• _Exercises to complete_:
**1)** Answer these questions from the text on platinum group metals.
(a) What less harmful products do autocatalysts turn harmful exhaust chemicals into?
(b) In the refining of which metal are chloroplatinates intermediates?
(c) Which specialisms does the IPA Science Task Force bring together?
**2)** From the text on platinum group metals, write out the passage starting at "In their bulk" and ending at "exposed to them.".
**3)** According to the text on platinum group metals, why does getting PGMs out of mined ores call for aggressive, high-energy processes and chemicals? Answer in one to three sentences.

** Text shown follows **

PGM Environment, Health and Safety
Platinum Group Metals (PGMs) are used in a variety of applications that benefit society, public health and the environment. These include their use in autocatalysts where they achieve highly efficient conversion of the harmful chemicals within engine exhaust into less harmful products such as carbon dioxide and water vapour, as well as many other important uses in industrial, medical, environmental and other applications.
Although the unique chemical properties of PGMs provide great benefit to society, it is important, as it is for all chemicals, that any potential hazards that PGMs may also pose are understood and appropriately controlled.
In their bulk elemental (i.e. metal) form, PGMs are generally considered inert and harmless – and many people choose platinum, for example, for special items of jewelry due to its rarity and purity, natural white colour, and resistance to tarnishing.
The inertness of the PGM metals means that the extraction and refining of PGMs from mined ores requires aggressive, high energy processes and chemicals, and a variety of PGM compounds are found across the PGM industry that have properties very different to the elemental metals. The most well-known examples are the chloroplatinates – intermediates in the refining of platinum – which are potent sensitisers that can cause respiratory allergy in some workers exposed to them.
The PGM industry is committed to protecting both the health and safety of its workforce and the environment. The IPA Science Task Force (STF) brings together expert scientists from across the sector in specialisms including PGM chemistry, occupational health, toxicology, and industrial hygiene. Through the STF, its collaborations with external experts and organisations, and the sponsorship of novel scientific research programmes, IPA advances knowledge of PGM health and environmental properties. Within the sector this knowledge facilitates responsible industry practice, through improved understanding and decision-making based on sound science.

** End of Text shown **
** Information supplied follows **

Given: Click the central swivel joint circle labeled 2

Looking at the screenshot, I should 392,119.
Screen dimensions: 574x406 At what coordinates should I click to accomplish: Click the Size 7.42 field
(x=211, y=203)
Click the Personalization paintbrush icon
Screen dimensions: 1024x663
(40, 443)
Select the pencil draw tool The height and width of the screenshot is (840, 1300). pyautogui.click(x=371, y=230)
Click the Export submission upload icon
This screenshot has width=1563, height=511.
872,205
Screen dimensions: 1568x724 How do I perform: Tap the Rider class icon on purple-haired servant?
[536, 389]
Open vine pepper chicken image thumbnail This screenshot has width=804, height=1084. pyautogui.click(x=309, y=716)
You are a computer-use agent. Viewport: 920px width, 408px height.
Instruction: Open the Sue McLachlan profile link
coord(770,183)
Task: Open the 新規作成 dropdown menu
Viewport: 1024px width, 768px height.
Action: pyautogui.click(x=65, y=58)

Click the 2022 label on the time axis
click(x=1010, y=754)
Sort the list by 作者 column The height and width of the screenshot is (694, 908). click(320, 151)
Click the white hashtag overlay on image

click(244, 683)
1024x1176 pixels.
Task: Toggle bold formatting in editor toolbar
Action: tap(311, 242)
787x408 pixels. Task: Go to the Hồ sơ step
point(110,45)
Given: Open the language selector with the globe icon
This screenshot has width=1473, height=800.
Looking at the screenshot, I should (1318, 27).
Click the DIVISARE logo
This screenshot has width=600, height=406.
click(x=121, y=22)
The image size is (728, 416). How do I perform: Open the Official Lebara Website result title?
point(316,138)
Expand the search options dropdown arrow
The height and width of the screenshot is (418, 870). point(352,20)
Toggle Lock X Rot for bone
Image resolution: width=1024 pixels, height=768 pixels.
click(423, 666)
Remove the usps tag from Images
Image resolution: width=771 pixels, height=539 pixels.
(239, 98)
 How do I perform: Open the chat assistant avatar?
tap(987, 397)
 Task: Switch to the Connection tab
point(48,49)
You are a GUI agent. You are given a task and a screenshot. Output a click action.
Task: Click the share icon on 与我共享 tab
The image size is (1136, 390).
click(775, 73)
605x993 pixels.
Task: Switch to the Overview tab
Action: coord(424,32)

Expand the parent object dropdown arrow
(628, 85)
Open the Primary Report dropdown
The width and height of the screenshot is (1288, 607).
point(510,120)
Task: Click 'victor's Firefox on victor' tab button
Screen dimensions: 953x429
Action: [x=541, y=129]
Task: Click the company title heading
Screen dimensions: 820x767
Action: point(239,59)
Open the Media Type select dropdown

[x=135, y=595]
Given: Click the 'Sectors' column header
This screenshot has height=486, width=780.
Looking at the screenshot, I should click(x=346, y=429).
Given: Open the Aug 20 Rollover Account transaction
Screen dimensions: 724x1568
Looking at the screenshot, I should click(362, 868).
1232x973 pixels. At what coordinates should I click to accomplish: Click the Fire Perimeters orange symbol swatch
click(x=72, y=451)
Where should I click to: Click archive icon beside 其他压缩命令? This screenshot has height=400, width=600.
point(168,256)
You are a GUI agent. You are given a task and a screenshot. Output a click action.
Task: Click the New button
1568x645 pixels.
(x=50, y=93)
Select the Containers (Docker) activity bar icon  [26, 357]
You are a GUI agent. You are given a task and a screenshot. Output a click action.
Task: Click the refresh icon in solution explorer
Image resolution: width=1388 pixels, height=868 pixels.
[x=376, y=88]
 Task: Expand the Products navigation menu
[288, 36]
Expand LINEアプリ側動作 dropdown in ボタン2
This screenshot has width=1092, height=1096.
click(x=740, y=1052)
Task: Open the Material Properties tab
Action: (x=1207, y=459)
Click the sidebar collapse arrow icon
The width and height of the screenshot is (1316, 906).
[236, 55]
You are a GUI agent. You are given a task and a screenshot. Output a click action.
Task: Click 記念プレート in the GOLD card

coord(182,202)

** End of Information supplied **

• _Answers to the exercise_:
**1)**
(a) Carbon dioxide and water vapour.
(b) Platinum.
(c) PGM chemistry, occupational health, toxicology, and industrial hygiene.

**2)**
In their bulk elemental (i.e. metal) form, PGMs are generally considered inert and harmless – and many people choose platinum, for example, for special items of jewelry due to its rarity and purity, natural white colour, and resistance to tarnishing.
The inertness of the PGM metals means that the extraction and refining of PGMs from mined ores requires aggressive, high energy processes and chemicals, and a variety of PGM compounds are found across the PGM industry that have properties very different to the elemental metals. The most well-known examples are the chloroplatinates – intermediates in the refining of platinum – which are potent sensitisers that can cause respiratory allergy in some workers exposed to them.

**3)** The metals are inert. Because of this inertness, extracting and refining PGMs from mined ores requires aggressive, high-energy processes and chemicals.